#### Do this
Turn the listing, from the line with "Turn on the 排程管理 switch" up to and including the line with "coord(36,15)", into a numbered list. Skip blank lines and leave the pictures out.
━━━━━ Entries ━━━━━
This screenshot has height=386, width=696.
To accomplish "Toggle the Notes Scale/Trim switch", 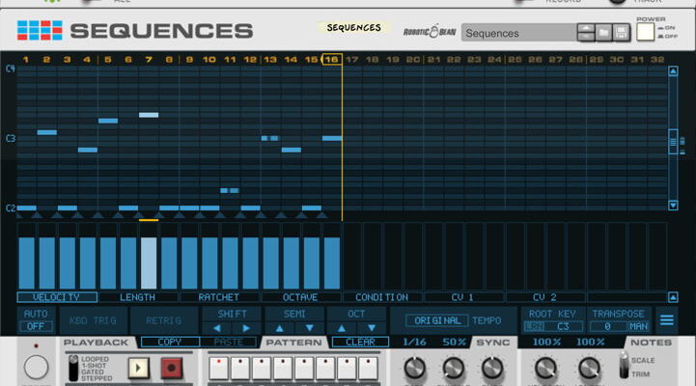I will click(624, 367).
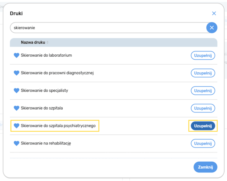Toggle favorite heart for Skierowanie do specjalisty
Viewport: 227px width, 181px height.
point(17,91)
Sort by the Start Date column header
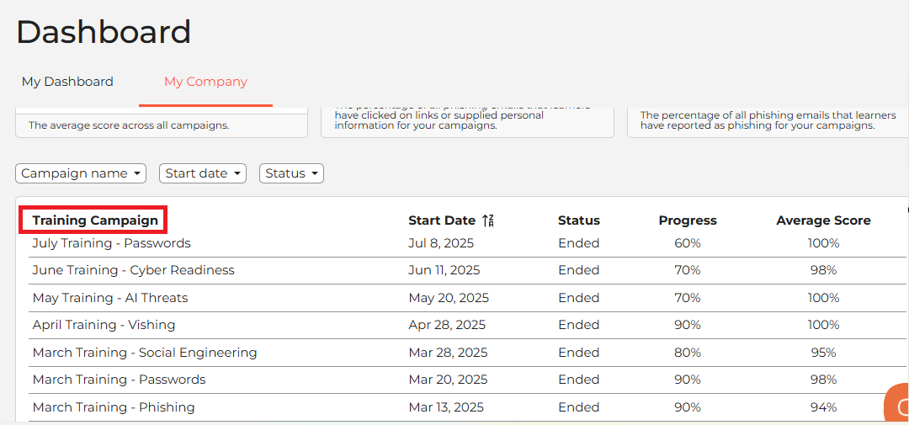This screenshot has height=425, width=909. point(442,220)
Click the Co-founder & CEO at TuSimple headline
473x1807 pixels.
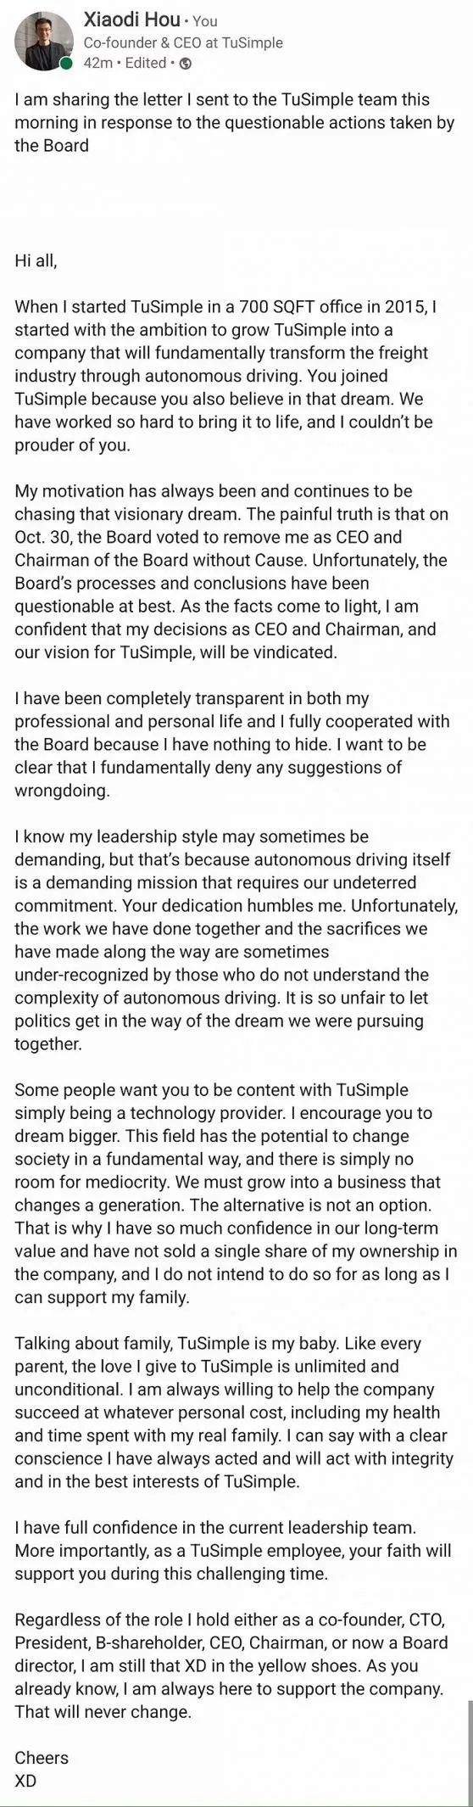(183, 42)
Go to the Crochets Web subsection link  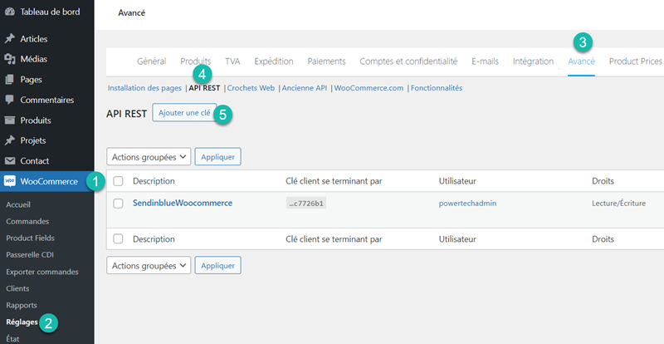tap(251, 88)

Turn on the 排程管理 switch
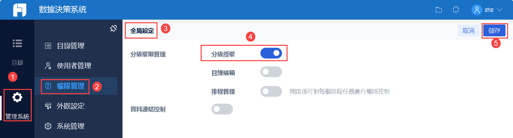[x=271, y=91]
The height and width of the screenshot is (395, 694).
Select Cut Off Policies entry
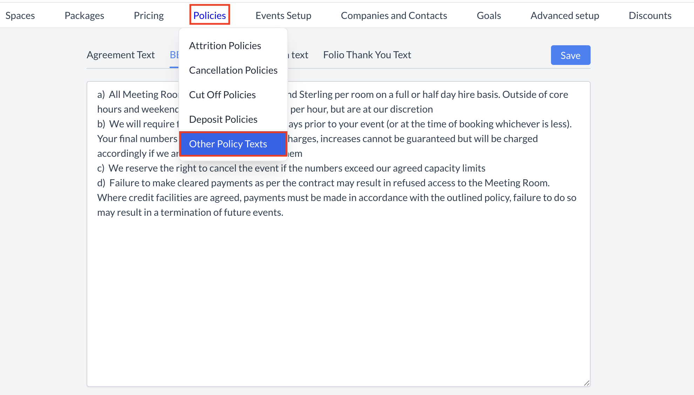(x=222, y=95)
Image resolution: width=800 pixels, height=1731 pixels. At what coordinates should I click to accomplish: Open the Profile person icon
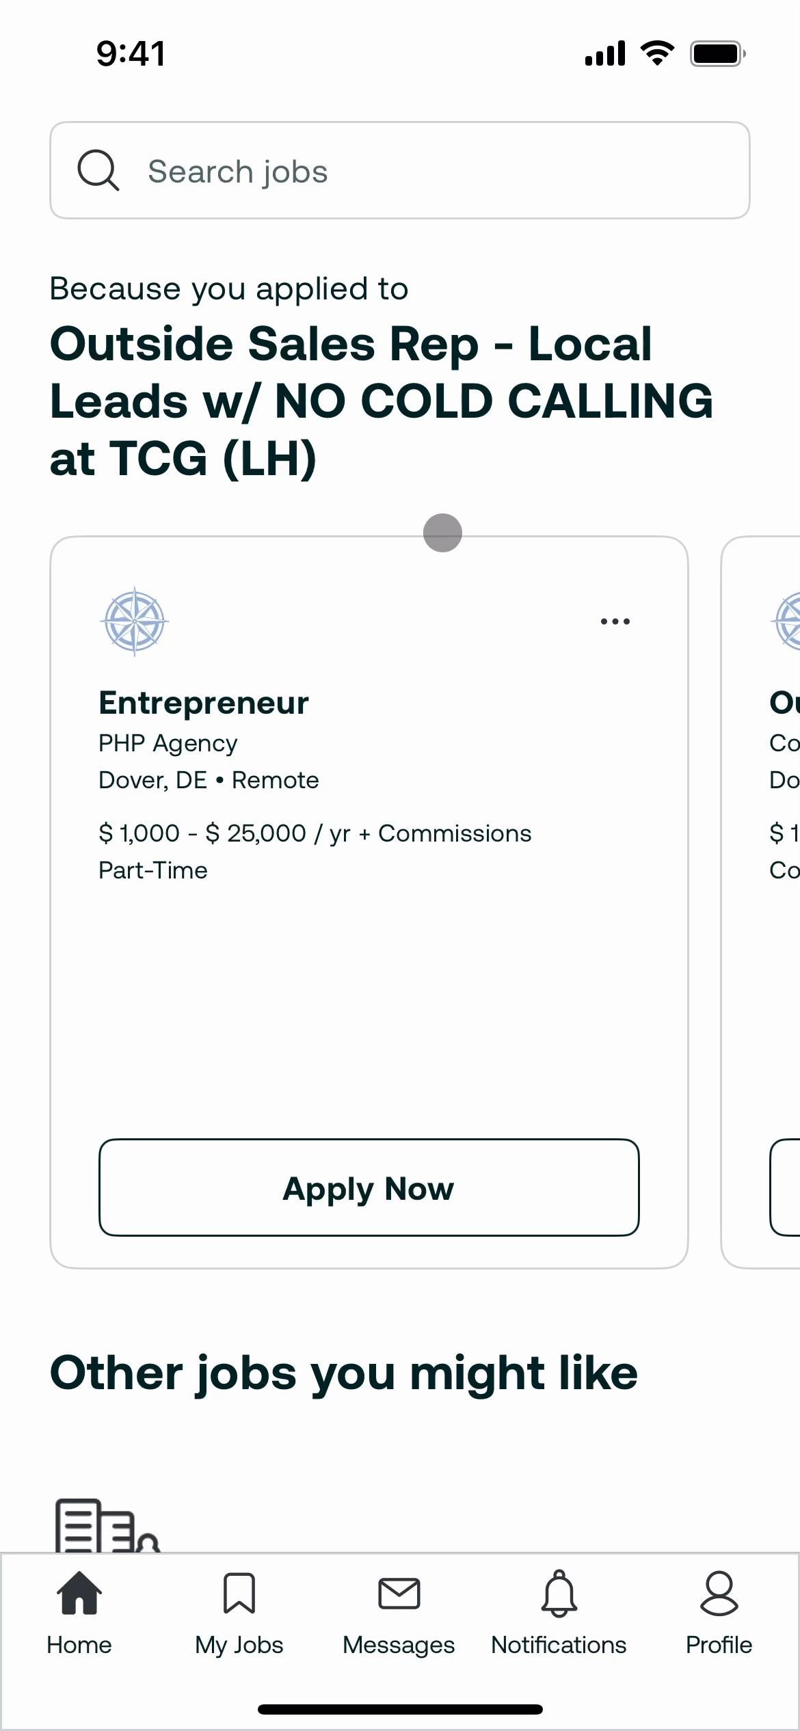point(719,1593)
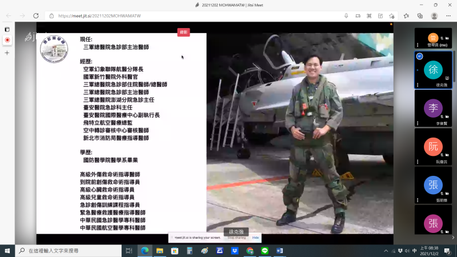Click the browser refresh button

coord(36,15)
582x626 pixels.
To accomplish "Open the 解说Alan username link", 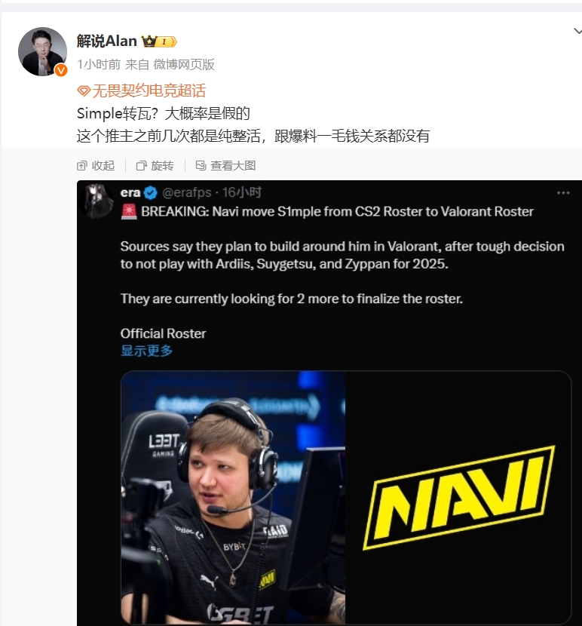I will click(x=106, y=41).
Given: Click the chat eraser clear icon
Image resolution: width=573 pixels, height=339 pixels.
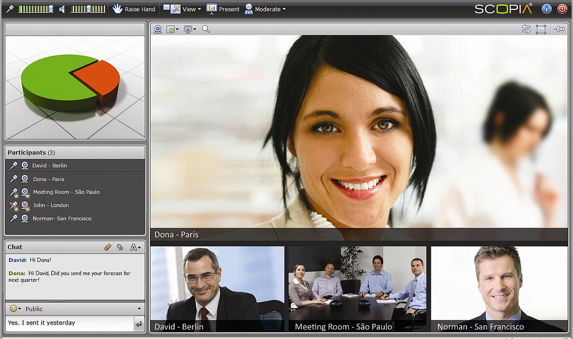Looking at the screenshot, I should click(x=108, y=247).
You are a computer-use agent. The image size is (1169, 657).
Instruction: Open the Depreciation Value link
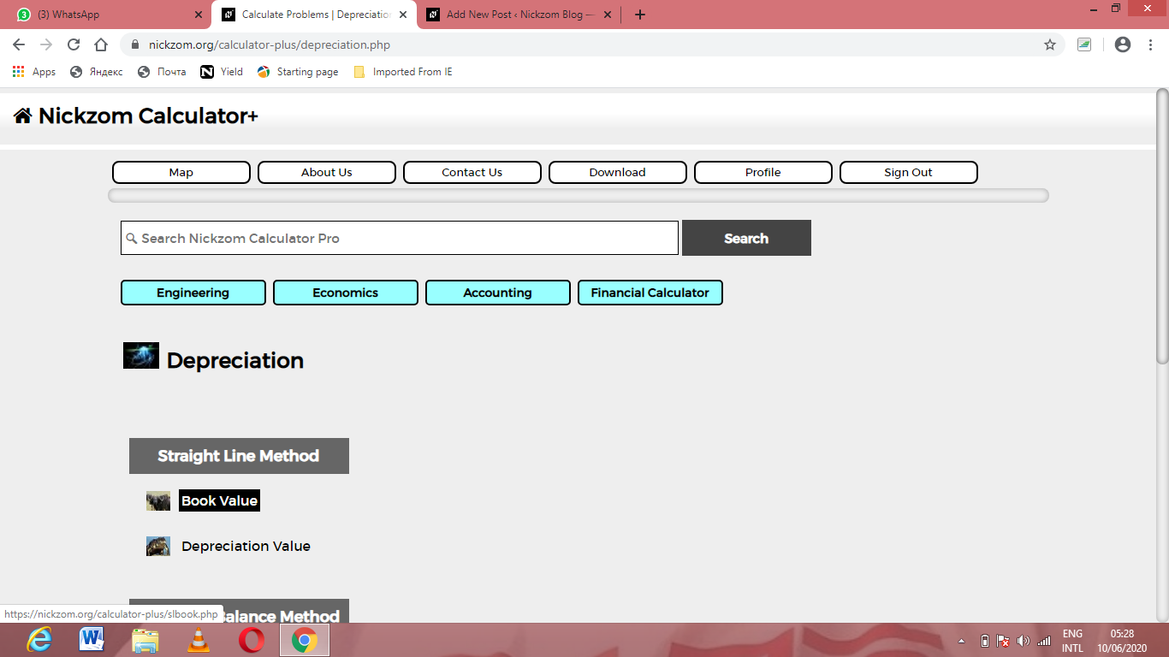coord(246,547)
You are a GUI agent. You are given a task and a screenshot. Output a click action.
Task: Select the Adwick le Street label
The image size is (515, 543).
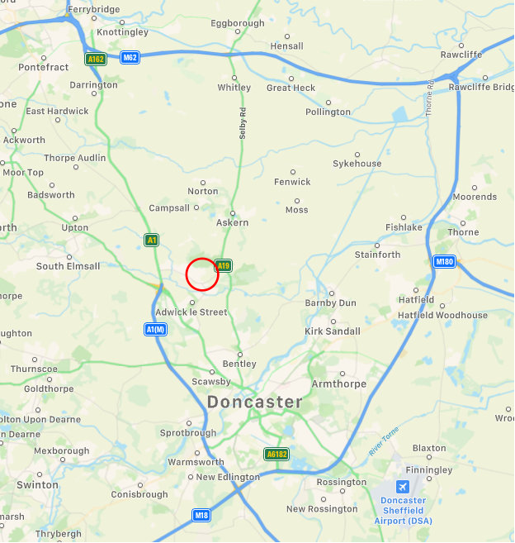pyautogui.click(x=191, y=312)
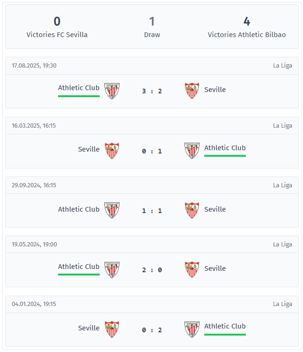Open Seville team name in 16.03.2025 match
Screen dimensions: 303x352
click(x=89, y=149)
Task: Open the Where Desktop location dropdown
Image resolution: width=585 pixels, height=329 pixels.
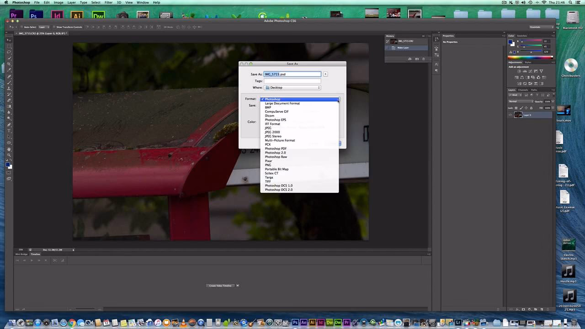Action: point(293,87)
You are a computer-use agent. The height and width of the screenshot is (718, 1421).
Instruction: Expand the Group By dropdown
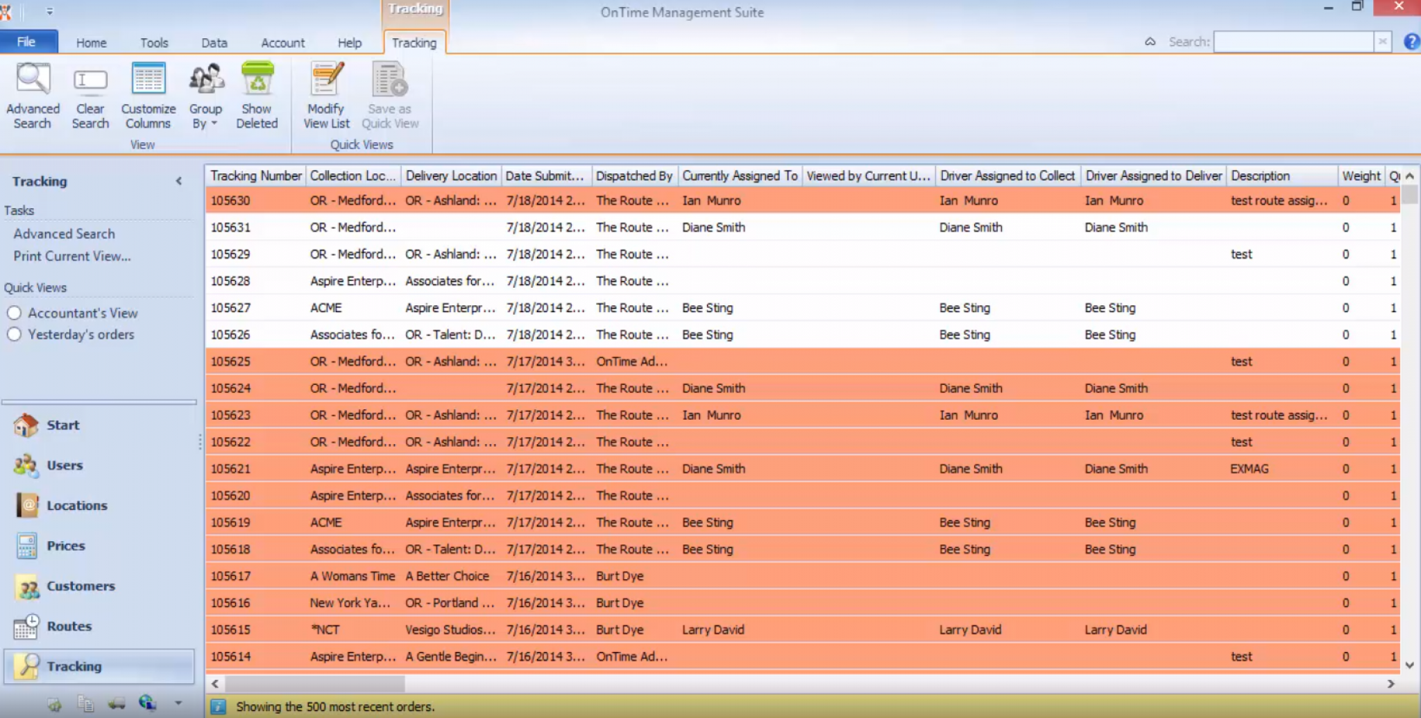point(205,117)
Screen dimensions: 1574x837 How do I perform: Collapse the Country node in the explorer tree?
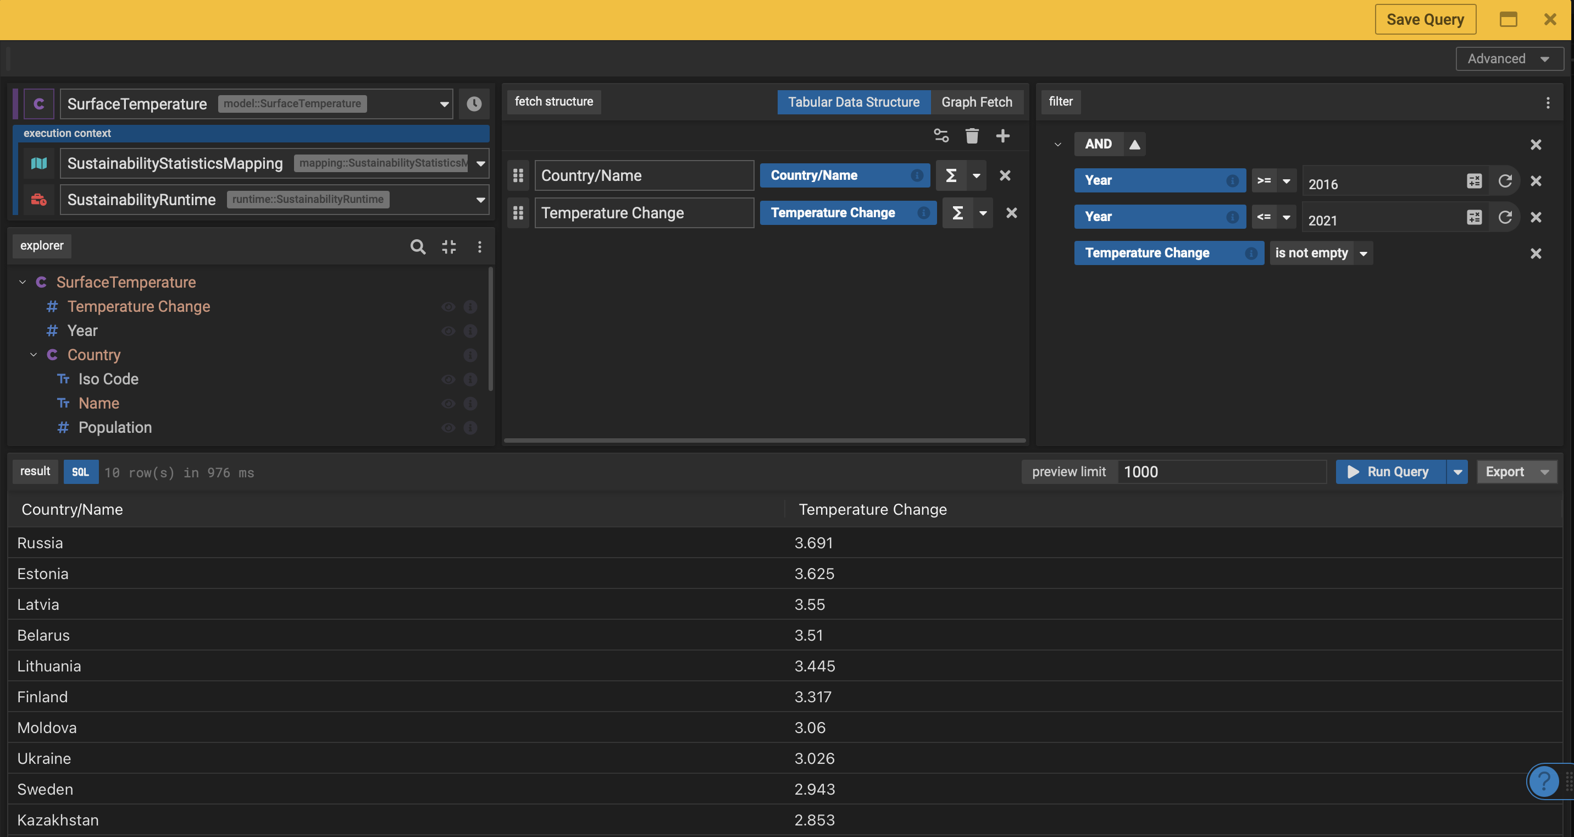pos(34,355)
━━━━━
#### Complete response
1. Turn on the 排程管理 switch
2. [x=271, y=91]
3. The height and width of the screenshot is (395, 694).
4. Select Cut Off Policies entry
5. (x=222, y=95)
6. Image resolution: width=800 pixels, height=1731 pixels. At what coordinates should I click to accomplish: Open the Profile person icon
7. point(719,1593)
8. Click the browser refresh button
9. coord(36,15)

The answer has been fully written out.